En esto se han convertido los vagones de primera clase o de preferente en los trenes de larga distancia: una cómoda prolongación de la oficina, un despacho móvil. Única salvedad en esa deriva prosaica es todavía el Flecha roja. El Flecha roja es un tren chapado a la antigua, con cortinitas y tapetitos de terciopelo verde, algo raído, que cubre de noche el trayecto entre San Petersburgo y Moscú. Hacia las once pasa de compartimento en compartimento un empleado con el samovar, para servir el té a los distinguidos pasajeros. Después, se recomienda encerrarse bien, pasar el pestillo y no abrir la puerta a desconocidos. Una leyenda urbana cuenta que bandas de criminales asaltan a los pasajeros desprevenidos y les despojan de todos sus bienes, incluso de la vida. ¿Será verdad? Dicen que allí las condiciones de vida son tan extremadamente duras que los criminales son crudelísimos e implacables, que disfrutan degollando a sus víctimas, entre carcajadas demoniacas y blasfemias de tarado...

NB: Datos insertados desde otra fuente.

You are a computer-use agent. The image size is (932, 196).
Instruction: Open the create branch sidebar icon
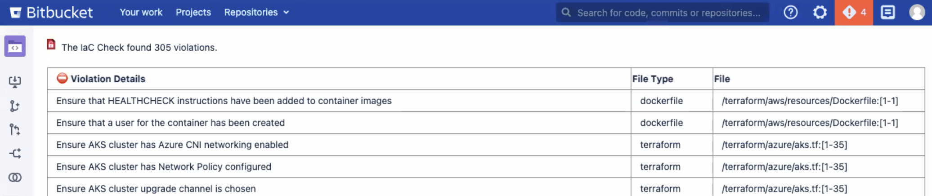point(15,106)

Avanzada la noche, suenan unos golpecitos en la puerta. Llaman. "¿Qué hago? ¿Abro o no abro?", pregunta el marido, encendiendo la lamparita. LA MUJER: "No abras, Julián". Llaman otra vez, con golpes fuertes, imperiosos. EL MARIDO: "Qué, sabesqué, voy a abrir". LA MUJER: "¡No! ¡No abras, Julián, que aún va a ser un sacamantecas!". EL MARIDO: "No te asustes chatina, que aquí estoy yo... ¿Y este elemento quién es?... ¿Qué se le ofrece? Anda que no es feo el tío... Oiga, sin empujar... ¿De qué se ríe?...".

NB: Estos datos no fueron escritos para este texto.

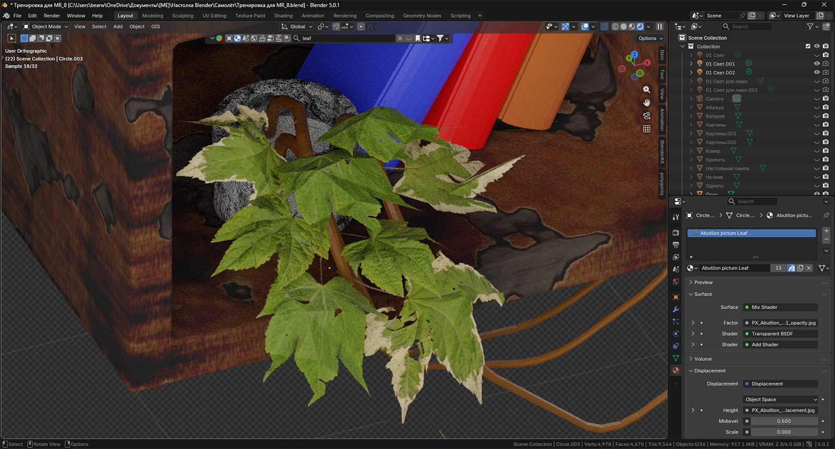
Task: Expand the Preview panel
Action: pyautogui.click(x=703, y=282)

Ya pasamos los suburbios con sus escombreras y fábricas con los cristales rotos y grandes letras borrosas en las tapias, el tren ya llega a la esplendorosa estación de França. Como venimos con retraso las llamadas telefónicas arrecian de punta a punta del coche: "Oye, macho, que me han dicho que nos dejas... Ah, enhorabuena... Bueno, si tu estás contento pues fenomenal. Y cualquier cosa ya sabes dónde nos tienes. Oye... del contrato de Fricosa, hay algunas cosas a nivel de... a nivel del punto siete... Eso hay que modificarlo. Venga, esta tarde le damos un buen aldabonazo y cerramos el asunto...".

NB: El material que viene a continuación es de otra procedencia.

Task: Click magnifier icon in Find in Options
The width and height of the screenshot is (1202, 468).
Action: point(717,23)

Con viajeros tan diligentes y atentos al negocio, nada tiene de extraño el milagro económico español. Reconforta esa laboriosidad de hormigas. El tren ha cambiado mucho. Antes sugería asuntos emocionales y literarios; breves encuentros y despedidas en el andén atestado de gente presurosa e indiferente; la ventanilla empañada enmarca el rostro bello y doliente de la heroína; el galán corre junto al convoy ya en marcha, y en el último momento salta al estribo (o se queda mirando el tren que se aleja). El humo, el vapor, los pitidos y los ecos. Ana Karenina se arroja a las ruedas una y otra vez. El apeadero perdido en el páramo, de donde viene el cartero con la saca vacía, sin correo para el barón Huguenau. Los trenes nocturnos con sus pasajeros encaminados a la autodestrucción en las novelas deprimentes de Simenon. Montgomery Clift e Ingrid Bergman, reos de escándalo público por besarse en Estación Termini. El soñoliento factor Hubicka, que ve pasar los Trenes rigurosamente vigilados desde su despacho en la estación, donde una tarde, en alas de un capricho erótico-surreal, reclina a la taquillera sobre la mesa, le levanta la falda y le estampa en las nalgas todos los tampones de las líneas ferroviarias checoslovacas, hazaña que luego admiran y envidian los demás personajes de la novela (¡cosas de Hrbal!). Etcétera. Imágenes que se deslizan tras las ventanillas a las que es peligroso asomarse. Y todo termina y comienza con la magnífica curva doble de la marquesina de hierro forjado de la Estación de França y en sus amplios espacios de mármol, de bronce y de roble, esa maravilla arquitectónica de Pedro Muguruza -que por cierto, luego proyectó el Valle de los Caídos-. Su espaciosa cafetería con cuatro altas columnas de mármol, donde resuenan las voces de tres televisores, debe de ser el único sitio de Barcelona en que todavía puede verse gente dedicada a esperar, a "matar el tiempo". Esperan, con el equipaje entre las piernas, sentados a esas mesas feísimas, presididas por la propaganda de las paellas Paellador y las Crujicoques. ¿Qué poeta dijo "el domingo se ha hecho para que yo recuerde/ el buffet soñoliento de una estación cualquiera?".